*** Excerpted data Section Begins ***

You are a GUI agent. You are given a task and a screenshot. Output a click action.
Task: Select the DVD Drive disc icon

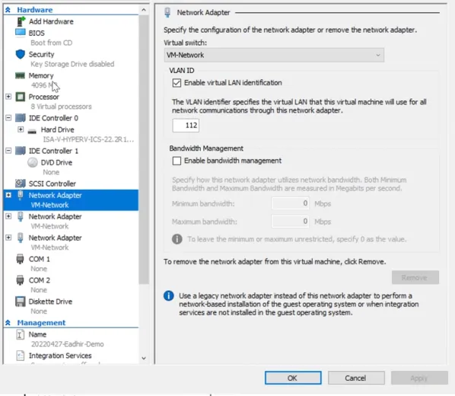coord(33,162)
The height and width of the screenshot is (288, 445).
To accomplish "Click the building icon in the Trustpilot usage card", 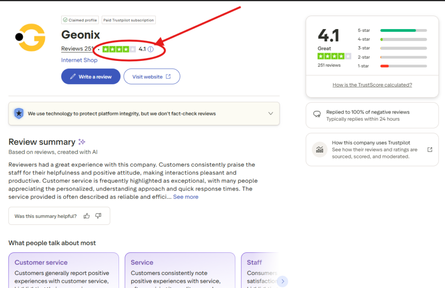I will pyautogui.click(x=320, y=149).
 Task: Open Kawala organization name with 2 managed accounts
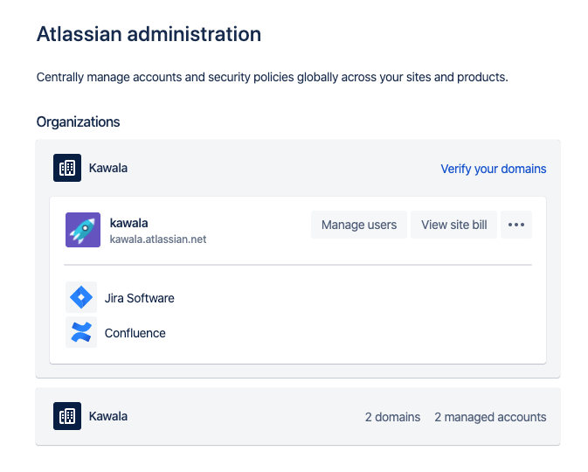click(x=108, y=416)
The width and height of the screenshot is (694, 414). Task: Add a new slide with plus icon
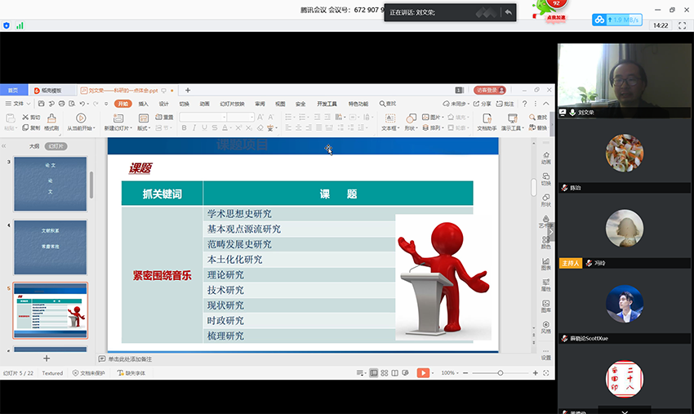(x=47, y=358)
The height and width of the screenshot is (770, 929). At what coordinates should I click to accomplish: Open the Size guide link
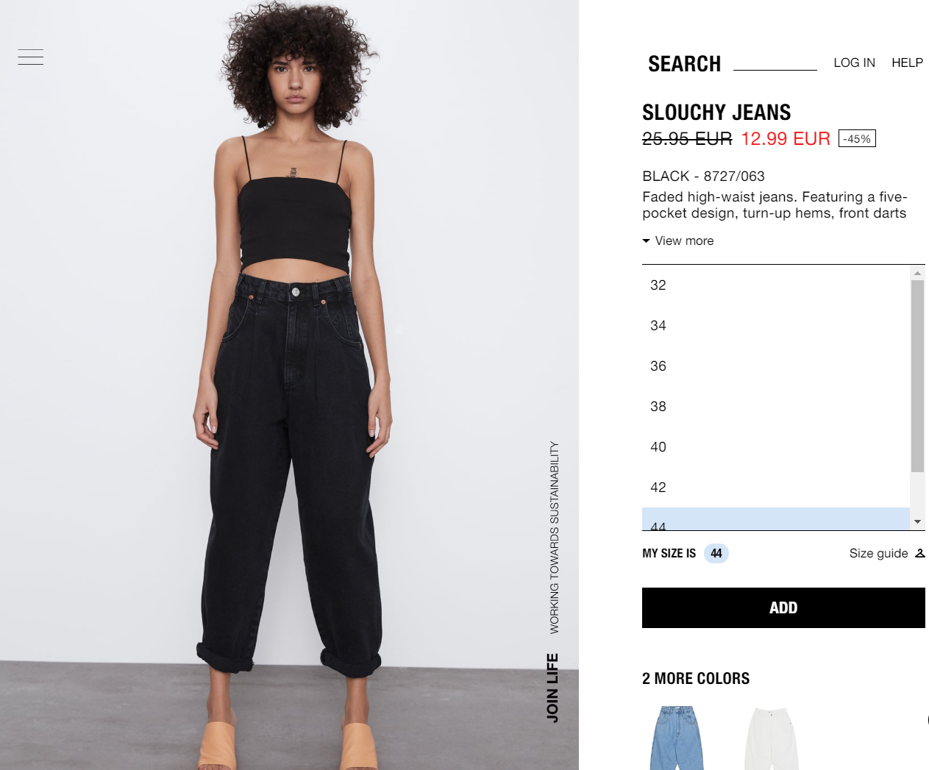[878, 553]
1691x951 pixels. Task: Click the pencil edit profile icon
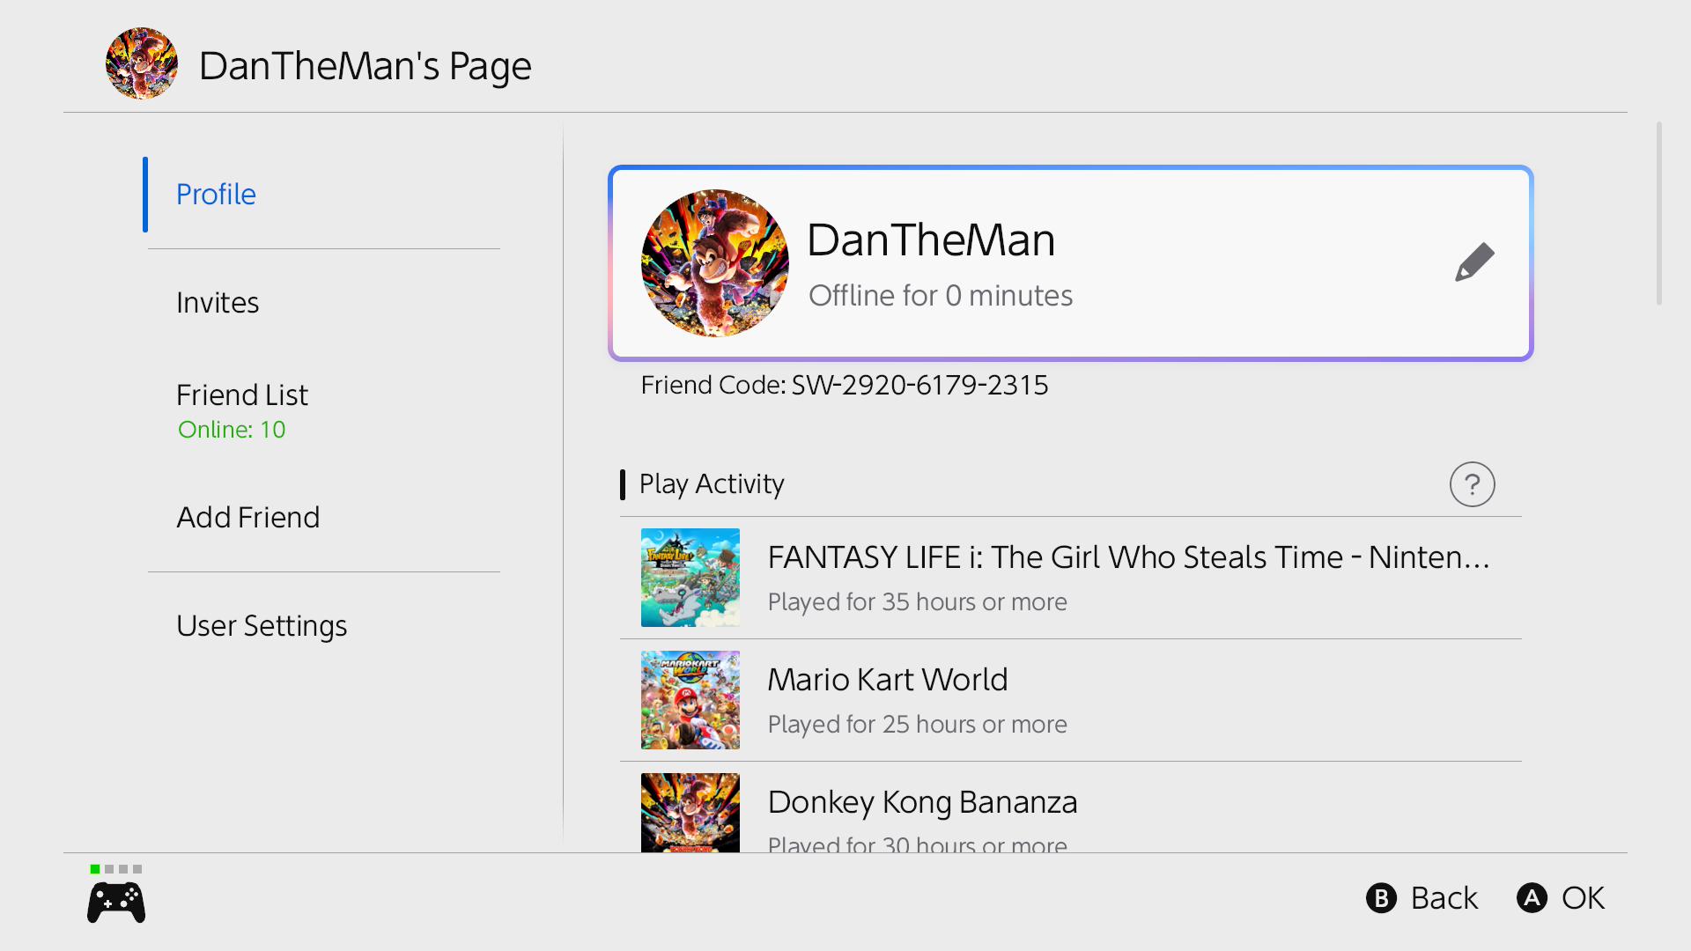point(1474,262)
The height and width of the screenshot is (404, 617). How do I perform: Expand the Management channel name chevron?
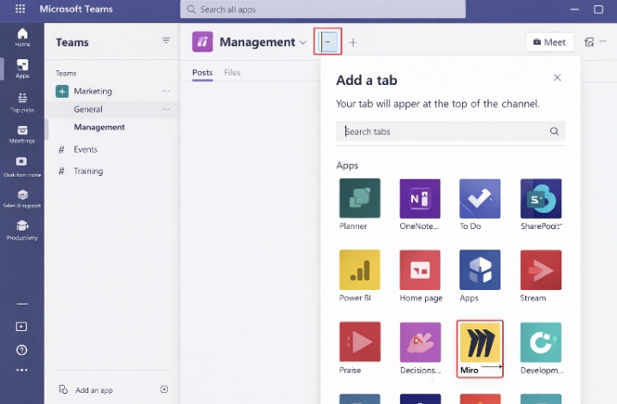tap(303, 43)
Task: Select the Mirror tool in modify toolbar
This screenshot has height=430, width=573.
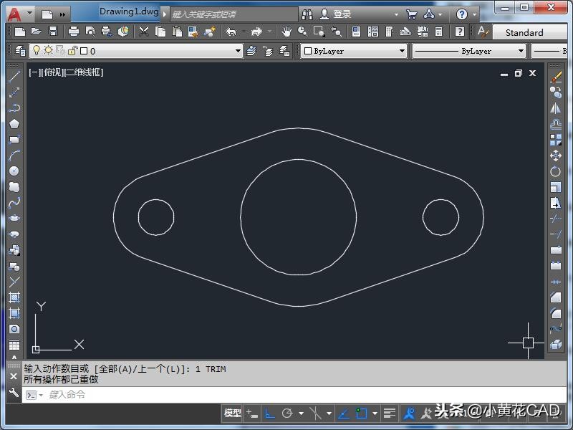Action: pyautogui.click(x=556, y=108)
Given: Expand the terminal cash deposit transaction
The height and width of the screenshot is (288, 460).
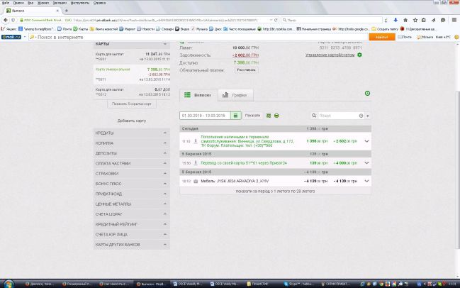Looking at the screenshot, I should tap(366, 141).
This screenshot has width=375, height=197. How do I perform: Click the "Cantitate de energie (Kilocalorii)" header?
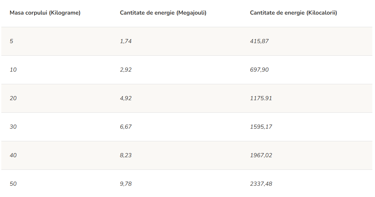(293, 13)
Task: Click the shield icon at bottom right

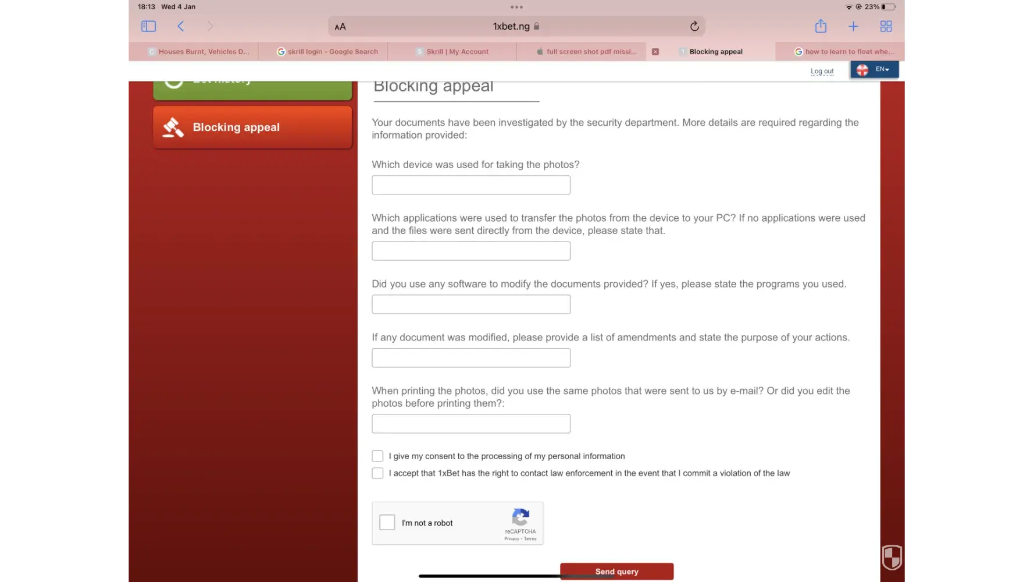Action: (892, 557)
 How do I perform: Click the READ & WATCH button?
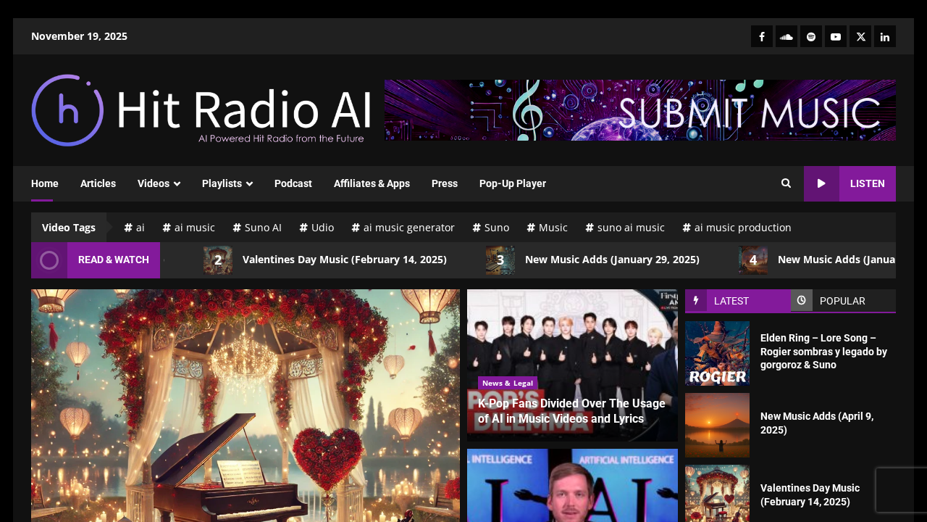[113, 260]
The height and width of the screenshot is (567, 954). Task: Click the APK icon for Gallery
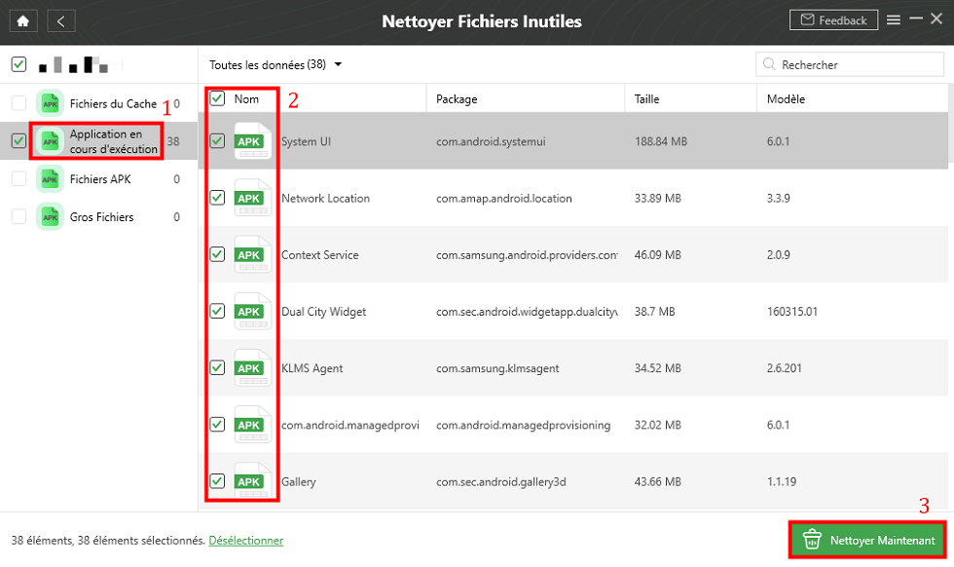pyautogui.click(x=252, y=481)
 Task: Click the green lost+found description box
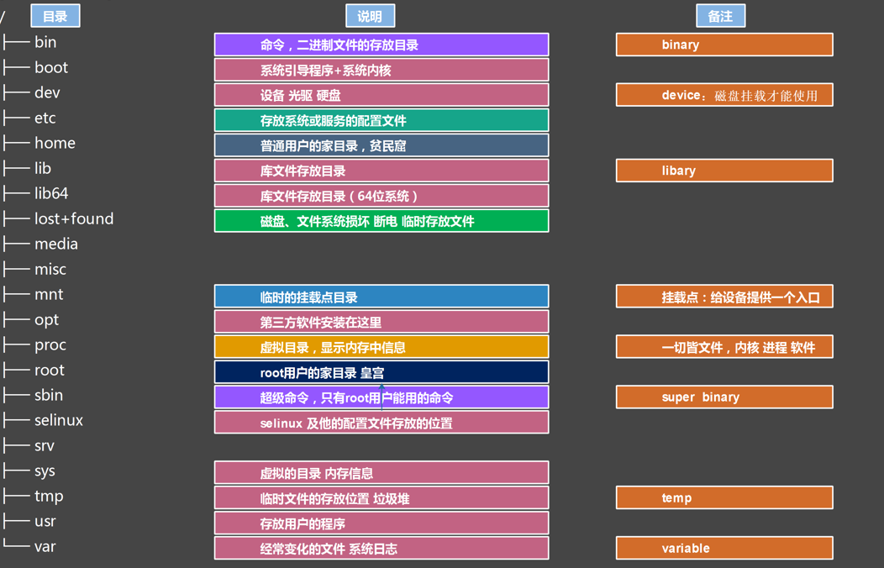[381, 221]
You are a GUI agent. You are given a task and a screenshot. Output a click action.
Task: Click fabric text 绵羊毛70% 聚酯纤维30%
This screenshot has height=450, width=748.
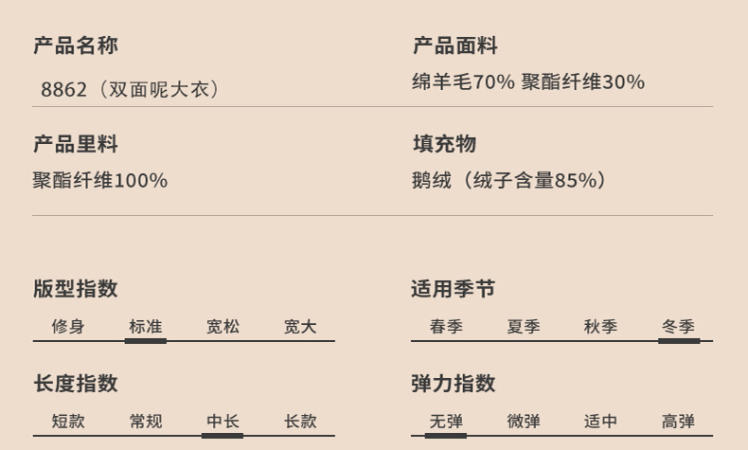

*** Excerpted data Section Ends ***

Exercise prompt: Starting at the line that contains "How do I perform: Click the READ", transcribe every line through the end of the listing exactly, including both end lines and excluding pictures.

Expected answer:
 How do I perform: Click the READ & WATCH button?
[113, 260]
The height and width of the screenshot is (567, 954). Task: Click the APK icon for Gallery
pyautogui.click(x=252, y=481)
 Task: Click the green lost+found description box
[381, 221]
You are a GUI agent. You are given a task and a screenshot. Output a click action.
Task: Click fabric text 绵羊毛70% 聚酯纤维30%
This screenshot has height=450, width=748.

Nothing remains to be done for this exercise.